For this post, we have used ChatGPT-3.5-Turbo to generate a list of animals with their average height listed in meters:

After creating a local file and (correctly) naming it `animals.csv` we then create a new chat and select GPT-4, code interpreter.

We use the + sign in the chat entry box to add the file:

Writing Code with Words

We now indicate what we want done with the file. In this case we want to graph the height of the animals, and we want the names readable vertically. The first time we tried this, we used a prompt that didn't ask to deduplicate the list of animals (there were duplicates in the file) and we didn't ask to map the names vertically, which caused overlap in the labels at the bottom of the graph.
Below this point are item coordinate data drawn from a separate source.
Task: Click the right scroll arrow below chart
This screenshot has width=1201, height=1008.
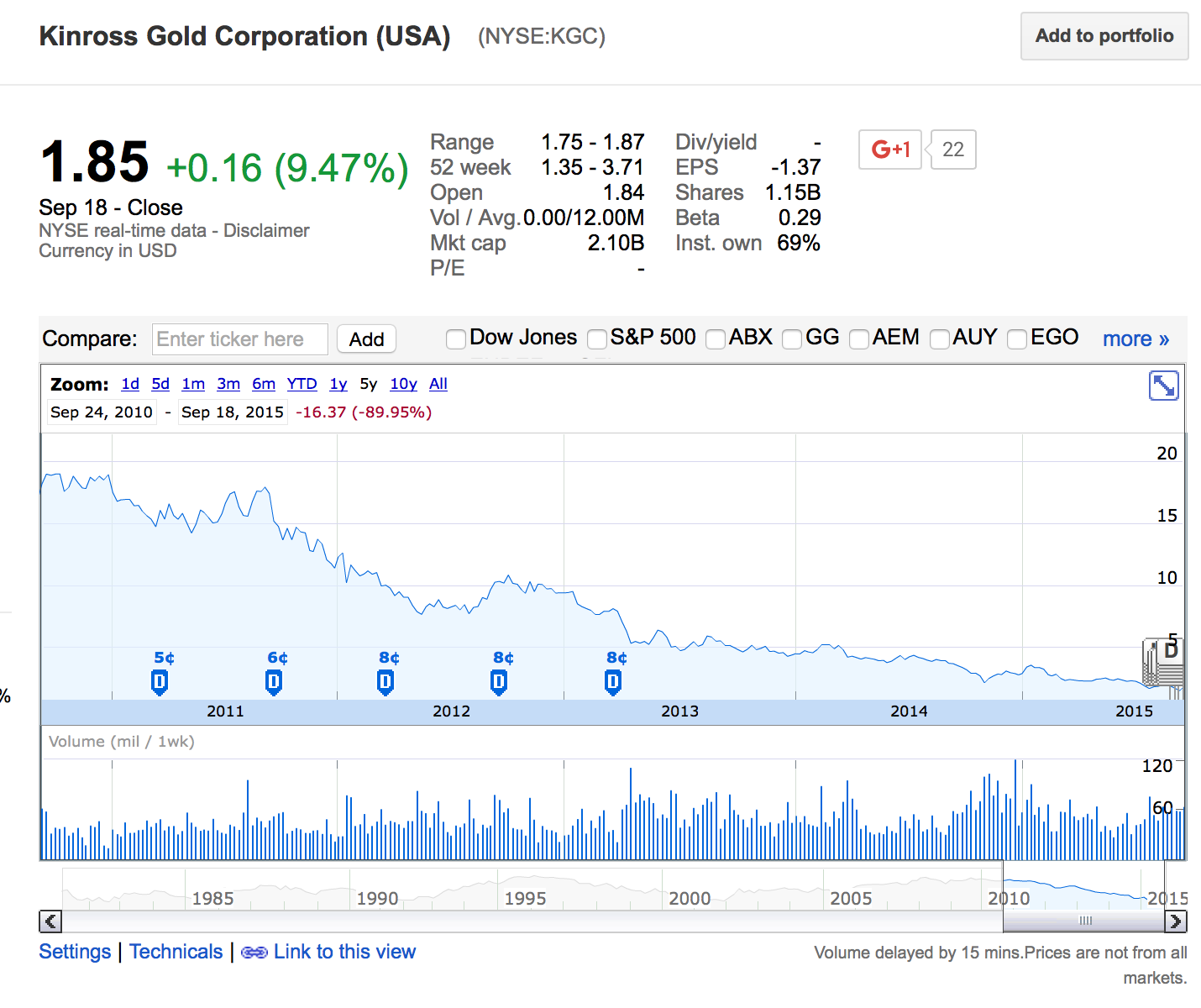Action: [x=1175, y=921]
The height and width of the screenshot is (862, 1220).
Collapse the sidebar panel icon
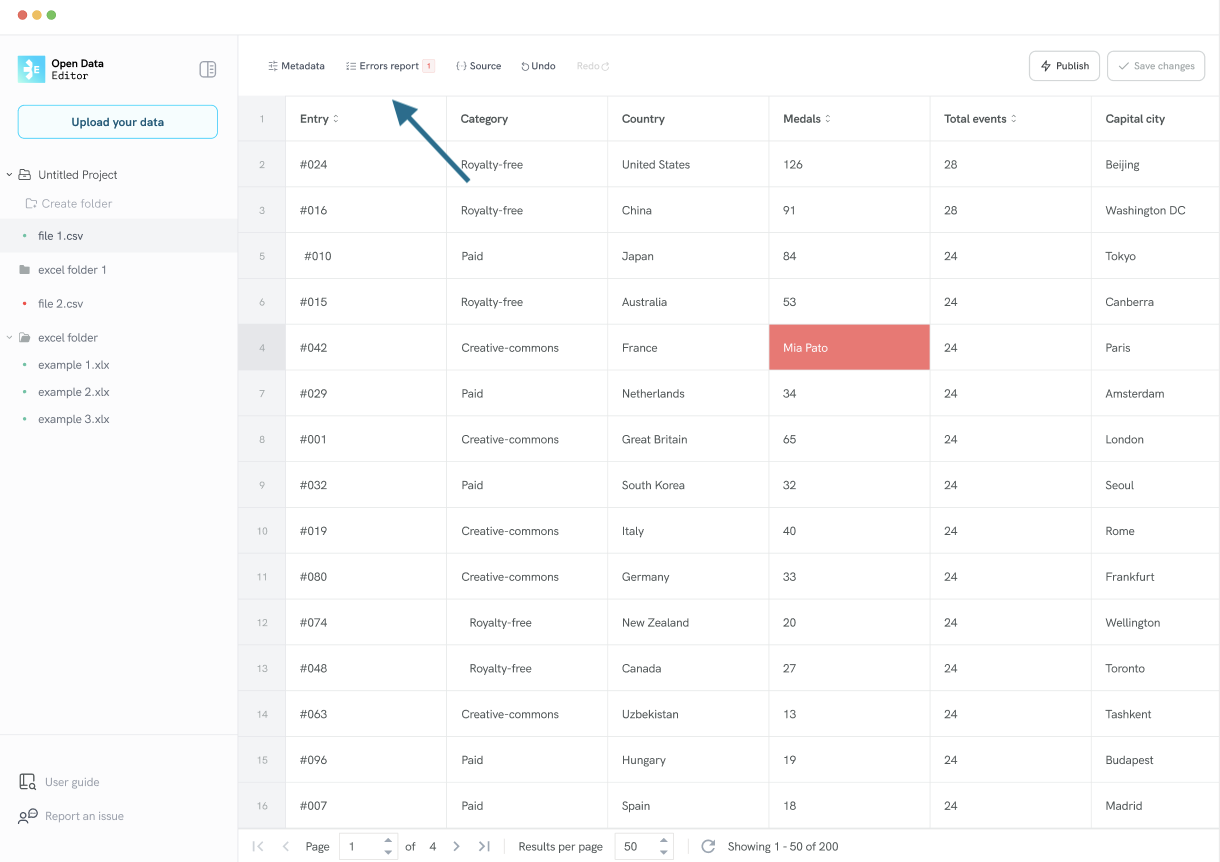click(208, 69)
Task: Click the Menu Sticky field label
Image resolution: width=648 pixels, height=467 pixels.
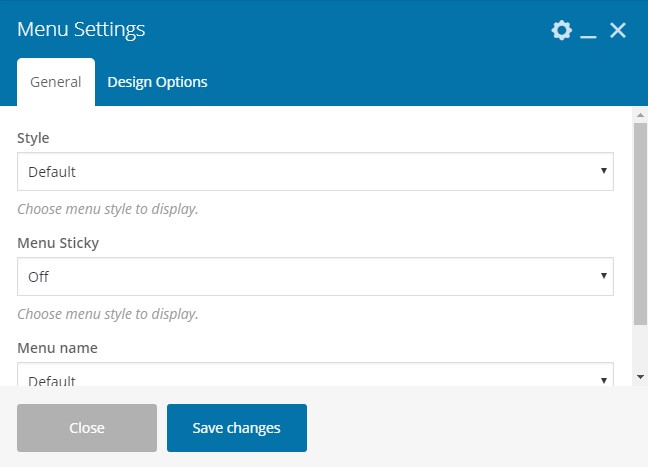Action: pos(58,243)
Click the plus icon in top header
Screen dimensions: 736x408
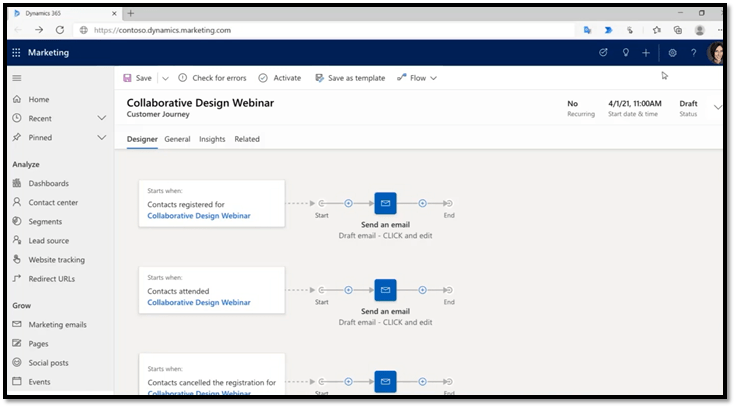[647, 53]
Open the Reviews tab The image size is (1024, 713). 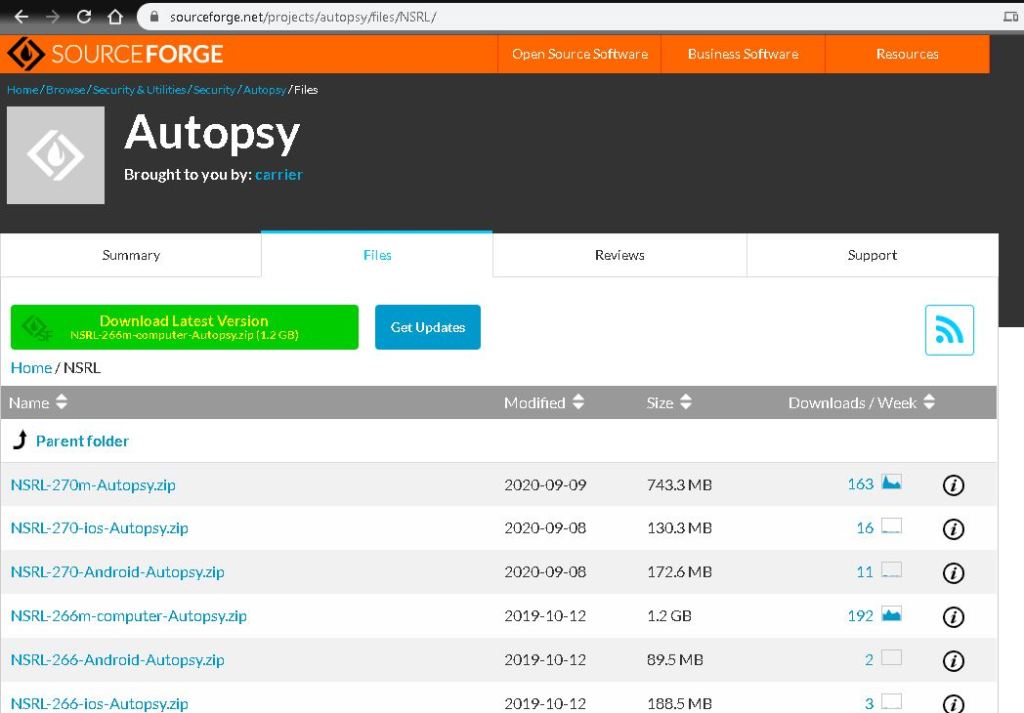click(619, 255)
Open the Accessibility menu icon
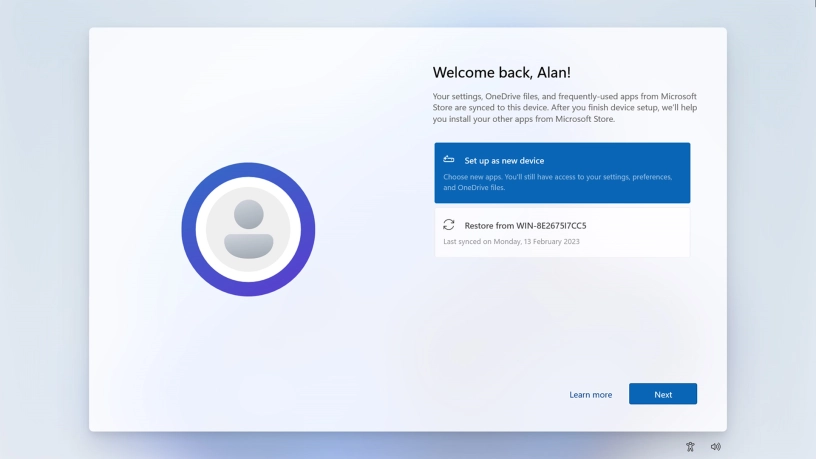Viewport: 816px width, 459px height. [690, 447]
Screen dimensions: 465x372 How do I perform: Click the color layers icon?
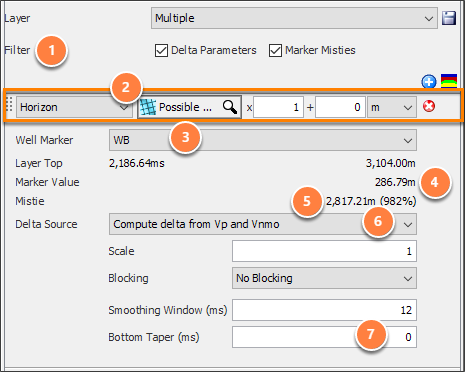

An updated prompt was generated which ended up including a small amount of related code from a Google search on "using matplotlib to generate a bar chart with vertical labels". We then paste the updated request, plus the code into the chat, along with the uploaded CSV file:

Just like regular programming, sometimes we need "hints" from the Internet to complete our objective. Here the LLM was able to take what we said and integrate it into an approach to achieve vertical labels for the graph. After a bit of waiting, we get the following result:

Trying to Break Things

At this point we start wondering if we can do something more with the Python interpreter that the system is running. So, we make a request to fetch something over the Internet, in this case an ask for the system to fetch the top stories from HackerNews:

The LLM is now telling us it is unable to run the code in the interpretive environment, presumably because it doesn't have access to the network. We now consider "encrypting" the request and putting it in an eval() statement. We start by asking it to write something that it then evals:

That looks promising, so now we take it a step further and ask for it to decode a block of Python that has been "encrypted" with base64 encoding to ping Google:

We get the following response:

gpt-4> As expected, this code attempts to use the os.system() function to ping www.google.com, and then prints a success message if the ping is successful, or a failure message otherwise. As I mentioned earlier, executing this code in this environment is not possible due to security restrictions.

We might continue this line of reasoning and try to encrypt the message further, but we're not doing pen testing here. We've done enough to see that OpenAI has taken precautions to these types of approaches, and are using GPT-4 to help mitigate attack vectors. There's no sense getting crazy with this and getting in trouble, at least for this blog post.

Wrapping Up

In conclusion, OpenAI's ChatGPT Code Interpreter plugin provides developers with a user-friendly and secure environment to interactively work with code. By integrating natural language prompts with code execution, the plugin enables developers to explore, troubleshoot, and gain insights into their code more effectively.

While the plugin has limitations, such as the inability to access the internet, it strikes a balance between functionality and security. As AI continues to advance, tools like the ChatGPT Code Interpreter showcase the potential of combining natural language processing and code execution to enhance developer workflows and drive innovation.